- TASK ITEM -
For the entries that follow, restate word for word the line containing "Given: Click the back chevron beside Log in", the line containing "Switch to the Preview Settings tab", and every line that lies between them.

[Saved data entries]
--- START ---

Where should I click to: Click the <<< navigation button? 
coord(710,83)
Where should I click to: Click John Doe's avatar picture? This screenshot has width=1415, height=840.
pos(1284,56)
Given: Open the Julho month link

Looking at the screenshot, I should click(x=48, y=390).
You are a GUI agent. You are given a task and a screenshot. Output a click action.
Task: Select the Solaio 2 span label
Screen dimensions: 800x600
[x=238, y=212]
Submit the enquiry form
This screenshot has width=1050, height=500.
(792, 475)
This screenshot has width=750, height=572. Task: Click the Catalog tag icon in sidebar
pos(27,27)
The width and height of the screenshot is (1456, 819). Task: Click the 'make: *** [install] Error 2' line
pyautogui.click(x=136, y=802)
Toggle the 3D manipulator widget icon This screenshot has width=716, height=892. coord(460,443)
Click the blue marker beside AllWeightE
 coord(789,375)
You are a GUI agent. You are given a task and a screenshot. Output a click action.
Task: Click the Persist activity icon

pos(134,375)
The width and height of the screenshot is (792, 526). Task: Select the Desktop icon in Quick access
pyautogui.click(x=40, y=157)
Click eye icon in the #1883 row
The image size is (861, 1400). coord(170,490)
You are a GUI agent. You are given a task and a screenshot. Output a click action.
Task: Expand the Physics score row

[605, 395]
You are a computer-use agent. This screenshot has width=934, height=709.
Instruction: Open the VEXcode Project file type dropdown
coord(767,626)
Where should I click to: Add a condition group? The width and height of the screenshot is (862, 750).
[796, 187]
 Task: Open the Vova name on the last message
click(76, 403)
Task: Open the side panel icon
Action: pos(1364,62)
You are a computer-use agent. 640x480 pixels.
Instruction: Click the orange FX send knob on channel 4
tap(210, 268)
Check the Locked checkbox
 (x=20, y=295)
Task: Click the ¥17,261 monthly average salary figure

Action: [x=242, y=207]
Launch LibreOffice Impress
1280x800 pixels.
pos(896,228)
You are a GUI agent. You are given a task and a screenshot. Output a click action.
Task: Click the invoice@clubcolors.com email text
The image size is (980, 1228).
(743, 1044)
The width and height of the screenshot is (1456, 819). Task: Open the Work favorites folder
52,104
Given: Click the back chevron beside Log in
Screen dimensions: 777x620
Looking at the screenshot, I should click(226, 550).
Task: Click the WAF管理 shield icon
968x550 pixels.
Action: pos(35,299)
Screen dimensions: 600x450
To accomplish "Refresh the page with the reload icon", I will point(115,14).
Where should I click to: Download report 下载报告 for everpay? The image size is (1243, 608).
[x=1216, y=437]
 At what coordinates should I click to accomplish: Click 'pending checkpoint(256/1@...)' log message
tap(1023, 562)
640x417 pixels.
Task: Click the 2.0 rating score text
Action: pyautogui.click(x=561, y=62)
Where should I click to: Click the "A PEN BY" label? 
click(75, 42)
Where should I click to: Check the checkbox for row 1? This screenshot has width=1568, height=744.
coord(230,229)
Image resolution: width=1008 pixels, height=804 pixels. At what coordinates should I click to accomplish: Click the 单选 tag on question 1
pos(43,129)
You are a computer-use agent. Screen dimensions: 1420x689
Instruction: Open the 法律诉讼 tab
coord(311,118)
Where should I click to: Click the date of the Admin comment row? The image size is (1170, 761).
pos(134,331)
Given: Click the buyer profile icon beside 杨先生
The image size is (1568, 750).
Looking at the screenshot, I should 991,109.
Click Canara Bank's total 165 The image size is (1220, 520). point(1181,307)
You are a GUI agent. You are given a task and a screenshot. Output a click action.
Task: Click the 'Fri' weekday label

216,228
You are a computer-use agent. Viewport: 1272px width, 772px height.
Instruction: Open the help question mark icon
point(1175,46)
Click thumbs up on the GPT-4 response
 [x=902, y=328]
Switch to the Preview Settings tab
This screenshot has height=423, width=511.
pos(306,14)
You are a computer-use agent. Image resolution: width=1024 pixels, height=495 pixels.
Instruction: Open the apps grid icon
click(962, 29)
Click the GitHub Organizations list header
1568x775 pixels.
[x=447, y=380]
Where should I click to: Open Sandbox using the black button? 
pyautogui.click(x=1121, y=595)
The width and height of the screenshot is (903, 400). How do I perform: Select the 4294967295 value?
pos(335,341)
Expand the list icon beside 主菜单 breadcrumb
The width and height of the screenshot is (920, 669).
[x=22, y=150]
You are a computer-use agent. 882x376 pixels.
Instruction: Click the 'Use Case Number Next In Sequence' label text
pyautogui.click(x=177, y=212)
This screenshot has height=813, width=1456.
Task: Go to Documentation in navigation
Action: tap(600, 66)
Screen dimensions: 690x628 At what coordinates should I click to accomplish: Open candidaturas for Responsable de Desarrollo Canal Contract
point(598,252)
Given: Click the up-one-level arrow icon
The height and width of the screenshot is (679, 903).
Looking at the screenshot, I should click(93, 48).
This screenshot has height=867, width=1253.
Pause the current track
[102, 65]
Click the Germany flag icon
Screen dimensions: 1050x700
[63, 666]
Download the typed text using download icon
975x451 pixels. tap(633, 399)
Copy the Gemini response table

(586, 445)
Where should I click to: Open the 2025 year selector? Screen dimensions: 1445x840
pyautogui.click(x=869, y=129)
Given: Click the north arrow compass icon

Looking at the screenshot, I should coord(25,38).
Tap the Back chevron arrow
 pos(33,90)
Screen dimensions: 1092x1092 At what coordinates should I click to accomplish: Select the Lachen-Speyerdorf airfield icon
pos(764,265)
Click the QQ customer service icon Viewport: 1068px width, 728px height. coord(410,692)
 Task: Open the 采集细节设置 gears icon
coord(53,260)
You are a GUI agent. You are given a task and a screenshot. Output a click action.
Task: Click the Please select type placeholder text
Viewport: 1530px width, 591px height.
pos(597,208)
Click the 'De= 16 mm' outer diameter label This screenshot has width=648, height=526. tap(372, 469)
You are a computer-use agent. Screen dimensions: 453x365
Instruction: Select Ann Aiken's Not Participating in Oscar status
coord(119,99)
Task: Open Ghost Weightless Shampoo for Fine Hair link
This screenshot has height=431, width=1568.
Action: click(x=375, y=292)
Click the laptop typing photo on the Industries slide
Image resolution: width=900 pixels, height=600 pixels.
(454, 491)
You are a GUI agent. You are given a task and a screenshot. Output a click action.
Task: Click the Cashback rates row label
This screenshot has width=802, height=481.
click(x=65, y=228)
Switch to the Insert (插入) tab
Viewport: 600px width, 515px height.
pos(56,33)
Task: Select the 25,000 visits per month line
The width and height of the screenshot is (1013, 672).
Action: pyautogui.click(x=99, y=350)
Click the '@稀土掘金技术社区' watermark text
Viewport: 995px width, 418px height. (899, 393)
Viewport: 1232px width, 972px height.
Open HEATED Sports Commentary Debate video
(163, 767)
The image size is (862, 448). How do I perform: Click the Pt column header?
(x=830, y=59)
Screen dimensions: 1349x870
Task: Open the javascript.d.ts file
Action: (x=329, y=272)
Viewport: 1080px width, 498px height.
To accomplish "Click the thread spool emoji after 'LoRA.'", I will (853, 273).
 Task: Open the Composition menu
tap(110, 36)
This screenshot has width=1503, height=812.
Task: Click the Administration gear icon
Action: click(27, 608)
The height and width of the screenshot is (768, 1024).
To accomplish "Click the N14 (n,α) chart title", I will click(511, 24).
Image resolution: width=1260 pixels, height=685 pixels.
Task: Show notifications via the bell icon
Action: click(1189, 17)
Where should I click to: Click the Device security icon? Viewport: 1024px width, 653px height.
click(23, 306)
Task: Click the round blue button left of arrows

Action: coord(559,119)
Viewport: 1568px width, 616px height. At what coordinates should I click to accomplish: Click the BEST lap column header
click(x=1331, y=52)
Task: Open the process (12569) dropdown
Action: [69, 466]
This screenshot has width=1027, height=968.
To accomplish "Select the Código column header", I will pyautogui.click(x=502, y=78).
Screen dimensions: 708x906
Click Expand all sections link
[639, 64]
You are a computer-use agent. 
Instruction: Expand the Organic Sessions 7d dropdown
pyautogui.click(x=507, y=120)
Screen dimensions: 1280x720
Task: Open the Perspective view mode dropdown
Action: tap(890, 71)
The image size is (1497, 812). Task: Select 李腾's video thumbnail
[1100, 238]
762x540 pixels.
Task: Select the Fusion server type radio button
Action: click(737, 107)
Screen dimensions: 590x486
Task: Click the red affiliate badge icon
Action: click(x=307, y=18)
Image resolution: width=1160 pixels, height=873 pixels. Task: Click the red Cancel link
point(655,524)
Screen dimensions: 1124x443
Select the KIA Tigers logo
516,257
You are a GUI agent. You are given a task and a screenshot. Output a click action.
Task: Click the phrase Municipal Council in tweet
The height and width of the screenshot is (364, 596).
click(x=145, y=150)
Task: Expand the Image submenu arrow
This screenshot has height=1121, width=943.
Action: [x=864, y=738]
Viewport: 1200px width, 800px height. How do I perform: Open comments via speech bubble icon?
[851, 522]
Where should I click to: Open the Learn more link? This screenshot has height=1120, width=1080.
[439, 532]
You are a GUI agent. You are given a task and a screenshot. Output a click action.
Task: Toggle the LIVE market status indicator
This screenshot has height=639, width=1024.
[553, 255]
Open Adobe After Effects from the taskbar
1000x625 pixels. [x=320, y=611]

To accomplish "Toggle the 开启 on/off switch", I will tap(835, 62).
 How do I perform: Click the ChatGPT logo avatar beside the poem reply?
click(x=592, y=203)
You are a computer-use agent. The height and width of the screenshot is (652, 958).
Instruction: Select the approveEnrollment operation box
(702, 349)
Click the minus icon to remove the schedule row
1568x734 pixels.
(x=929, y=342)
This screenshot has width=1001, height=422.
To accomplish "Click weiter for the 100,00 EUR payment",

--- END ---

- TASK ANSWER -
Given: Click the back chevron beside Log in
Screen dimensions: 777x620
Looking at the screenshot, I should click(226, 550).
Task: Click the WAF管理 shield icon
968x550 pixels.
Action: pos(35,299)
Screen dimensions: 600x450
To accomplish "Refresh the page with the reload icon", I will point(115,14).
Where should I click to: Download report 下载报告 for everpay? The image size is (1243, 608).
[x=1216, y=437]
 At what coordinates should I click to accomplish: Click 'pending checkpoint(256/1@...)' log message
tap(1023, 562)
640x417 pixels.
Task: Click the 2.0 rating score text
Action: pyautogui.click(x=561, y=62)
Where should I click to: Click the "A PEN BY" label? 
click(75, 42)
Where should I click to: Check the checkbox for row 1? This screenshot has width=1568, height=744.
coord(230,229)
Image resolution: width=1008 pixels, height=804 pixels. At what coordinates should I click to accomplish: Click the 单选 tag on question 1
pos(43,129)
You are a computer-use agent. Screen dimensions: 1420x689
Instruction: Open the 法律诉讼 tab
coord(311,118)
Where should I click to: Click the date of the Admin comment row? The image size is (1170, 761).
pos(134,331)
Given: Click the buyer profile icon beside 杨先生
The image size is (1568, 750).
Looking at the screenshot, I should 991,109.
Click Canara Bank's total 165 The image size is (1220, 520). point(1181,307)
You are a GUI agent. You are given a task and a screenshot. Output a click action.
Task: Click the 'Fri' weekday label

216,228
You are a computer-use agent. Viewport: 1272px width, 772px height.
Instruction: Open the help question mark icon
point(1175,46)
Click thumbs up on the GPT-4 response
 [x=902, y=328]
Switch to the Preview Settings tab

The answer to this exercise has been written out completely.